June 24, 2019

Supreme Court Decides Food Marketing Institute v. Argus Leader Media

On June 24, 2019, the Supreme Court decided Food Marketing Institute v. Argus Leader Media, No. 18–481, holding that commercial or financial information that is customarily and actually treated as private by its owner and provided to the government under an assurance of privacy is “confidential” under Exemption 4 to the Freedom of Information Act (FOIA) and is therefore shielded from disclosure.

FOIA generally requires the government to disclose, upon request, previously unreleased information and documents that it has collected. Congress, however, created certain exceptions to this broad duty. One such exception, Exemption 4, protects from disclosure “trade secrets and commercial or financial information obtained from a person and privileged or confidential.”

This case arose when Argus Leader, a South Dakota newspaper, filed a FOIA request for data collected by the U.S. Department of Agriculture (USDA). Specifically, Argus Leader sought the names and addresses of all retail stores that participate in the Supplemental Nutrition Assistance Program (SNAP). Argus Leader also sought each participating store’s annual SNAP redemption data.

The USDA provided the names of addresses of the stores that participate in SNAP. It did not, however, supply the store-level data that Argus Leader requested. Instead, the USDA withheld that information as protected from disclosure under Exemption 4. Argus Leader responded by suing the USDA to compel release of the store-level redemption data. The District Court held a two-day trial to determine whether disclosure of the redemption data would cause “substantial competitive harm” to the stores that provided it—a test that the Eight Circuit (among others) has engrafted onto Exemption 4.

The District Court concluded that disclosing store-level redemption data would not cause substantial competitive harm to the affected stores, and therefore ordered the USDA to supply that information. The USDA declined to appeal the District Court’s decision, so Food Marketing Institute (a trade association for grocery retailers) intervened before the Eighth Circuit. The Eighth Circuit affirmed the decision below.

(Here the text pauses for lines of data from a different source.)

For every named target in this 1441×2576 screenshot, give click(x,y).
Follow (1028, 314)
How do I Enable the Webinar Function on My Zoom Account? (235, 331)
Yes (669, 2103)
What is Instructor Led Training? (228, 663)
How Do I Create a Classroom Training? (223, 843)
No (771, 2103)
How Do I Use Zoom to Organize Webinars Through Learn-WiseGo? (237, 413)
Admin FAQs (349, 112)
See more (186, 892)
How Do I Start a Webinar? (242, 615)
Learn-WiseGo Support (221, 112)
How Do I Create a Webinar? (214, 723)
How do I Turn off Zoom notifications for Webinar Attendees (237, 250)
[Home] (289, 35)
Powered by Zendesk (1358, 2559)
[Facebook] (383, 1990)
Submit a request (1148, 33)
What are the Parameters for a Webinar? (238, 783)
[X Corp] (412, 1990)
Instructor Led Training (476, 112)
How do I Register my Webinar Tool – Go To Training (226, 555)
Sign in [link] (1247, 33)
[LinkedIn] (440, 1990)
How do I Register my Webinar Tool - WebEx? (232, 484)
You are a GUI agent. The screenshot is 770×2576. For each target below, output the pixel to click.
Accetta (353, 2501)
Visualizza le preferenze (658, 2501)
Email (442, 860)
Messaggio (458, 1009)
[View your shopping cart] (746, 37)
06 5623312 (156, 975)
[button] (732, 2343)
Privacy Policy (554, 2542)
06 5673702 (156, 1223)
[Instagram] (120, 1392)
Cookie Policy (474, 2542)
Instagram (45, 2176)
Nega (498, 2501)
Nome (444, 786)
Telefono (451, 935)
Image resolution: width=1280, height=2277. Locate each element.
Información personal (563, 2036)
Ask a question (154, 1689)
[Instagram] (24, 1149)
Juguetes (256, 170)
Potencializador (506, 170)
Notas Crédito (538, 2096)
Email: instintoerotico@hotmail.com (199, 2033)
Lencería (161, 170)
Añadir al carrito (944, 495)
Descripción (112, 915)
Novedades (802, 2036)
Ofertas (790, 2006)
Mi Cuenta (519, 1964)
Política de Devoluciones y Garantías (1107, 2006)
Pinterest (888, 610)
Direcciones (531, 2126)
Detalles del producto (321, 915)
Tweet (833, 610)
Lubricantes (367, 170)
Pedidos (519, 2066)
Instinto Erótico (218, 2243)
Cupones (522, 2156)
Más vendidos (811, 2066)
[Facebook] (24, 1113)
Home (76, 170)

The Supreme Court reversed. When Congress enacted FOIA in 1966, it did not define what it meant by “confidential” as used in Exemption 4. As a result, the Supreme Court focused on the “ordinary, contemporary common meaning” of that term at the time of enactment. “Contemporary dictionaries suggest two conditions that might be required for information communicated to another to be considered confidential[,]” the Court wrote. First, “information communicated to another remains confidential whenever it is customarily kept private, or at least closely held, by the person imparting it.” And second, “information might be considered confidential only if the party receiving it provides some assurance that it will remain secret.” Applying these conditions here, the Supreme Court concluded that store-level redemption data is not customarily disclosed to the public and that the USDA promised the participating stores to keep their data private. It is therefore “confidential” information that Exemption 4 protects from disclosure.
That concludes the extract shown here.